= Short problem =
Write out the stretch of lines from the line that contains "Task: Click yellow" through the line that contains "click(664, 963)", including both of those lines, and copy only those lines with no changes.

= Data listing =
•••

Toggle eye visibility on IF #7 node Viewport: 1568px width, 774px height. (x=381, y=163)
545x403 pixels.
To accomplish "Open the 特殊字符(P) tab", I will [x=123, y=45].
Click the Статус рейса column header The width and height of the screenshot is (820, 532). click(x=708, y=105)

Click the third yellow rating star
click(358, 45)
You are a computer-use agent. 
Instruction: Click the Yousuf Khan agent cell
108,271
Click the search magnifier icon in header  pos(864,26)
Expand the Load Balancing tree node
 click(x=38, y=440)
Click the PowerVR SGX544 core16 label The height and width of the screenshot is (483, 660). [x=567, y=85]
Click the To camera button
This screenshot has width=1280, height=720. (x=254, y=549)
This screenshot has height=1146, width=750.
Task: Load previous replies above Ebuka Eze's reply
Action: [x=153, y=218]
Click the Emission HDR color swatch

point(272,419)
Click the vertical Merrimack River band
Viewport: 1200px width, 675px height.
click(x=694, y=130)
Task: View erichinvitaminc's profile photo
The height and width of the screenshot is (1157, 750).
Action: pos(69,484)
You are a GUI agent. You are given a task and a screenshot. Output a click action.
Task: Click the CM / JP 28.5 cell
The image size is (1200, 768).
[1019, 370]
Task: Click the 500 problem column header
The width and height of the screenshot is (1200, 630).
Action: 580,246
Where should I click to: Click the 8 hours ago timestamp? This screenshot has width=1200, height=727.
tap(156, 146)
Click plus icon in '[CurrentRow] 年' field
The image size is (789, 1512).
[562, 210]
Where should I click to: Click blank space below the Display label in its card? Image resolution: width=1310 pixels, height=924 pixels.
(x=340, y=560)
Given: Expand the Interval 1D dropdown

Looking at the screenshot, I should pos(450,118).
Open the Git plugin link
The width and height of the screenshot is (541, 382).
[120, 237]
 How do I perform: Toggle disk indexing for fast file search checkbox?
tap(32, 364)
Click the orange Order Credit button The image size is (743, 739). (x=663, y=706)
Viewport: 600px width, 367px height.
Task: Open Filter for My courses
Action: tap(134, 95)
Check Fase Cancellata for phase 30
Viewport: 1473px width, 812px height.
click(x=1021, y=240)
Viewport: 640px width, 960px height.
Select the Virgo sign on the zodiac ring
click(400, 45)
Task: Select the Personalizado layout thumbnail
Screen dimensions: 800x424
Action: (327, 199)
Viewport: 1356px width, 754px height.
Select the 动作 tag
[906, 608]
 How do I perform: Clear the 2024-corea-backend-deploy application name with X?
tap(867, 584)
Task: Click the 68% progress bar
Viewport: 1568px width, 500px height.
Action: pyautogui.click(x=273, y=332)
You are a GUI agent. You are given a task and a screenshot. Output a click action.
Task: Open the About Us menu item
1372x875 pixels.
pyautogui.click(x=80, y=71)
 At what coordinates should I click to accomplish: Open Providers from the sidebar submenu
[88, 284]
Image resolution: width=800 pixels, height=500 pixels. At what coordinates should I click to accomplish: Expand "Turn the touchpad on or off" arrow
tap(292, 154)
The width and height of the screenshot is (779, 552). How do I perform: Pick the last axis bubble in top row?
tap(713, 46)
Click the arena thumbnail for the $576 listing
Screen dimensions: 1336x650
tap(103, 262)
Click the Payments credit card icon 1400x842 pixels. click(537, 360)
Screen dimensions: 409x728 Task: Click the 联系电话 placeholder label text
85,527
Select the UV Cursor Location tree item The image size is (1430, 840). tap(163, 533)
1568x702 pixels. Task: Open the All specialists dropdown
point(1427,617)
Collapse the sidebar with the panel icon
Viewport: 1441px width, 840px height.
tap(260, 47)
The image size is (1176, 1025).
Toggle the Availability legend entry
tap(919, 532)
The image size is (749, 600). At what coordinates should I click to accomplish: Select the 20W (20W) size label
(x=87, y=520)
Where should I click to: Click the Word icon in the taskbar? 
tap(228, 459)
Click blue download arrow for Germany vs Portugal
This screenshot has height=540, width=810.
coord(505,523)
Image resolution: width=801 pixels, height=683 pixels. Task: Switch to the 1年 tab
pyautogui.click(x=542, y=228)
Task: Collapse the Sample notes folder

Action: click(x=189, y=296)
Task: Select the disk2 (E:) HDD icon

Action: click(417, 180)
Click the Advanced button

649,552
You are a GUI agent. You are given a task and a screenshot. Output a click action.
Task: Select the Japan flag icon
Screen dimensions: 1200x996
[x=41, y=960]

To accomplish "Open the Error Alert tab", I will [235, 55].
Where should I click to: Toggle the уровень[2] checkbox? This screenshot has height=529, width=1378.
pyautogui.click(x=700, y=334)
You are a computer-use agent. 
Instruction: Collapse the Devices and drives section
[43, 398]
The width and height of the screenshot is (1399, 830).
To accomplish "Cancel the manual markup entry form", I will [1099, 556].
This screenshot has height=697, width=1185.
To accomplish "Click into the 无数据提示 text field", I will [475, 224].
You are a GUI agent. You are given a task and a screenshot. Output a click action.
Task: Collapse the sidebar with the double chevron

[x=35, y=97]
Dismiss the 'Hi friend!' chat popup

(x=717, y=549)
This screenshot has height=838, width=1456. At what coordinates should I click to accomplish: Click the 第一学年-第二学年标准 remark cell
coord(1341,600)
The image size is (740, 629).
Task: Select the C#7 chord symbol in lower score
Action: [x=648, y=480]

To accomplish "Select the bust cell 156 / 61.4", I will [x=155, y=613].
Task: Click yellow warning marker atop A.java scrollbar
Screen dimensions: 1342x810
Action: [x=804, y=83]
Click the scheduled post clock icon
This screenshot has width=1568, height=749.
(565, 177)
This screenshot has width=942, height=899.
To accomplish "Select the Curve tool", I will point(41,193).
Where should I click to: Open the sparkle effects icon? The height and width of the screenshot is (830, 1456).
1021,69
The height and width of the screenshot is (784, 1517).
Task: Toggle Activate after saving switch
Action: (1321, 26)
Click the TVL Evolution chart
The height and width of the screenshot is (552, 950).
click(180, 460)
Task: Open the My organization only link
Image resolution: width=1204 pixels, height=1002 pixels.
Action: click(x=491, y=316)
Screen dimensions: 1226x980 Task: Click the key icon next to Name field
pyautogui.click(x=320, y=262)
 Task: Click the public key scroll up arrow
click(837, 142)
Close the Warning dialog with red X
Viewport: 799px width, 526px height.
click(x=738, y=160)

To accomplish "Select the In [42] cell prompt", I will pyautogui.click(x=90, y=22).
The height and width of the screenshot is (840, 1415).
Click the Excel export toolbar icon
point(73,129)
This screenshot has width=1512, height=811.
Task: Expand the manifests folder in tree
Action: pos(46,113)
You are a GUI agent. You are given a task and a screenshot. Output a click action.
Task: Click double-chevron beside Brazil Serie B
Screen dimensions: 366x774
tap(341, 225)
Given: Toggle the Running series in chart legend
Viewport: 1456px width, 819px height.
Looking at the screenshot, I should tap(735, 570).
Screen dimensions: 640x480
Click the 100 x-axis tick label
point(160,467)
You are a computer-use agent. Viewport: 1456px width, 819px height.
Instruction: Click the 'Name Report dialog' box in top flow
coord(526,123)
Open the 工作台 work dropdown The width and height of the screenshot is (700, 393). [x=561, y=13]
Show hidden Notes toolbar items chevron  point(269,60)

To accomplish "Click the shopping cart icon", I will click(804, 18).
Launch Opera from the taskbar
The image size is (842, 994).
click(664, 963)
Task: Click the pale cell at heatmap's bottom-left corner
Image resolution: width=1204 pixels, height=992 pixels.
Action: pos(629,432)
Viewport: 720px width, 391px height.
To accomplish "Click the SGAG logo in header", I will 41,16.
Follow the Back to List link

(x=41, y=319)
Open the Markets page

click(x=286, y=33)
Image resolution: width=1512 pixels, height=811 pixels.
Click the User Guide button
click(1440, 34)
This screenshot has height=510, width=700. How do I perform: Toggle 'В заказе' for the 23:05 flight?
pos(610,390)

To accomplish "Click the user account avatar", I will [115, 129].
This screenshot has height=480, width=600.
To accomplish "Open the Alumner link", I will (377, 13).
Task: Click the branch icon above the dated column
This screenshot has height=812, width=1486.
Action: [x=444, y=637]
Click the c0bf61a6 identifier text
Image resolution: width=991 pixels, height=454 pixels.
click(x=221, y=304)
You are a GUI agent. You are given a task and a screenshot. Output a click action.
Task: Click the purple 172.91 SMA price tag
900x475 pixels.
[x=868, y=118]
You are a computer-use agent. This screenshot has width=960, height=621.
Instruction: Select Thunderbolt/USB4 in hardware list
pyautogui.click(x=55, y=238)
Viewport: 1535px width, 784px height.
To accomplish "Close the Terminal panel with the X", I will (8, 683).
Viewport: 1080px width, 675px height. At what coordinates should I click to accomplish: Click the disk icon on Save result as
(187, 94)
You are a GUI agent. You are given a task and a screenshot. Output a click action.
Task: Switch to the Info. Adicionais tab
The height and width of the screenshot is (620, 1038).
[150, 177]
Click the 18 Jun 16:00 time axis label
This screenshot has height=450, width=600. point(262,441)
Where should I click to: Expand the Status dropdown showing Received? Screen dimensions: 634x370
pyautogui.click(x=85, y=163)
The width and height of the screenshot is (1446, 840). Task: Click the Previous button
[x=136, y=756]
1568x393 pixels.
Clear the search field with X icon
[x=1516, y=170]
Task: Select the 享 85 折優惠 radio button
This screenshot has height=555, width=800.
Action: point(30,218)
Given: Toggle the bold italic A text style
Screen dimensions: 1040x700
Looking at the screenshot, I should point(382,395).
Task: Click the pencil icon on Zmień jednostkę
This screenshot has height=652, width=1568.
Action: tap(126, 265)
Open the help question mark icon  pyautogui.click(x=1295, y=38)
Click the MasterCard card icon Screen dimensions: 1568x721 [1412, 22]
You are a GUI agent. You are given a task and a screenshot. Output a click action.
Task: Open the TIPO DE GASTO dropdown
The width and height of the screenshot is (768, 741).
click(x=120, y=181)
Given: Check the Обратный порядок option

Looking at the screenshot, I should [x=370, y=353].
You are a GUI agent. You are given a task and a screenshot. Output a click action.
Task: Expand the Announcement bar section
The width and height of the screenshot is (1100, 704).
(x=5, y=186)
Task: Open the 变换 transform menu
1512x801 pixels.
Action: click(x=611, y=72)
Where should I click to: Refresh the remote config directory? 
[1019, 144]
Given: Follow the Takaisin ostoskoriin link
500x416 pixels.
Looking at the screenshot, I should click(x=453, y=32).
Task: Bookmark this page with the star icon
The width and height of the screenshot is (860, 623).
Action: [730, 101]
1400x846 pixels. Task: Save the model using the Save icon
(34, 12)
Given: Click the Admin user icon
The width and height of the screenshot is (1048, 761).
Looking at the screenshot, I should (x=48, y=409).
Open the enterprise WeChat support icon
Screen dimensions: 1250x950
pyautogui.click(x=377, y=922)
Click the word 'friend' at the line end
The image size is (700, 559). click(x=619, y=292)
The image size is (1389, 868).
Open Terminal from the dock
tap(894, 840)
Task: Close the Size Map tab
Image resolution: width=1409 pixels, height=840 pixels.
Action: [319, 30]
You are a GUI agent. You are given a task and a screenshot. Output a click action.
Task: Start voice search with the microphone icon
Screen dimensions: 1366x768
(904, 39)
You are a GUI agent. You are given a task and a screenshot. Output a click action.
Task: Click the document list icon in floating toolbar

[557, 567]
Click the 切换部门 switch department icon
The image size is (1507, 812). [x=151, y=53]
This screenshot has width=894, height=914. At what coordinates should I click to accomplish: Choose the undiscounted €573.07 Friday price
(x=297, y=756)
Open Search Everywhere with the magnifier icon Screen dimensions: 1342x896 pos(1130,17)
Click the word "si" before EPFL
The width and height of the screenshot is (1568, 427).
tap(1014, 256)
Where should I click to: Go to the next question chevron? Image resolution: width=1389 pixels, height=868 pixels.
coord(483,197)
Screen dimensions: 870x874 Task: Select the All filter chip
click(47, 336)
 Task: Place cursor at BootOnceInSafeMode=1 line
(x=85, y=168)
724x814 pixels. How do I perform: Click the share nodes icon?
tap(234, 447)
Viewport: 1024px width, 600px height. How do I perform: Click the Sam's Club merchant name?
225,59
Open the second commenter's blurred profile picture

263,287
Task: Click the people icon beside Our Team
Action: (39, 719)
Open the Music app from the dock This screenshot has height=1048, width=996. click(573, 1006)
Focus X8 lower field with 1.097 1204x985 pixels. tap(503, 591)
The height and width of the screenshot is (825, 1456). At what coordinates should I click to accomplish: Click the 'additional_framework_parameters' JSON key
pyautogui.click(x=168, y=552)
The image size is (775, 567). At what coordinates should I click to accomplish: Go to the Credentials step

•••

= Result for this exercise =
Task: Click yellow warning marker atop A.java scrollbar
Screen dimensions: 1342x810
Action: [x=804, y=83]
Click the scheduled post clock icon
This screenshot has width=1568, height=749.
(565, 177)
This screenshot has width=942, height=899.
To accomplish "Select the Curve tool", I will point(41,193).
Where should I click to: Open the sparkle effects icon? The height and width of the screenshot is (830, 1456).
1021,69
The height and width of the screenshot is (784, 1517).
Task: Toggle Activate after saving switch
Action: (1321, 26)
Click the TVL Evolution chart
The height and width of the screenshot is (552, 950).
click(180, 460)
Task: Open the My organization only link
Image resolution: width=1204 pixels, height=1002 pixels.
Action: click(x=491, y=316)
Screen dimensions: 1226x980 Task: Click the key icon next to Name field
pyautogui.click(x=320, y=262)
 Task: Click the public key scroll up arrow
click(837, 142)
Close the Warning dialog with red X
Viewport: 799px width, 526px height.
click(x=738, y=160)

To accomplish "Select the In [42] cell prompt", I will pyautogui.click(x=90, y=22).
The height and width of the screenshot is (840, 1415).
Click the Excel export toolbar icon
point(73,129)
This screenshot has width=1512, height=811.
Task: Expand the manifests folder in tree
Action: pos(46,113)
You are a GUI agent. You are given a task and a screenshot. Output a click action.
Task: Click double-chevron beside Brazil Serie B
Screen dimensions: 366x774
tap(341, 225)
Given: Toggle the Running series in chart legend
Viewport: 1456px width, 819px height.
Looking at the screenshot, I should tap(735, 570).
Screen dimensions: 640x480
Click the 100 x-axis tick label
point(160,467)
You are a computer-use agent. Viewport: 1456px width, 819px height.
Instruction: Click the 'Name Report dialog' box in top flow
coord(526,123)
Open the 工作台 work dropdown The width and height of the screenshot is (700, 393). [x=561, y=13]
Show hidden Notes toolbar items chevron  point(269,60)

To accomplish "Click the shopping cart icon", I will click(804, 18).
Launch Opera from the taskbar
The image size is (842, 994).
click(664, 963)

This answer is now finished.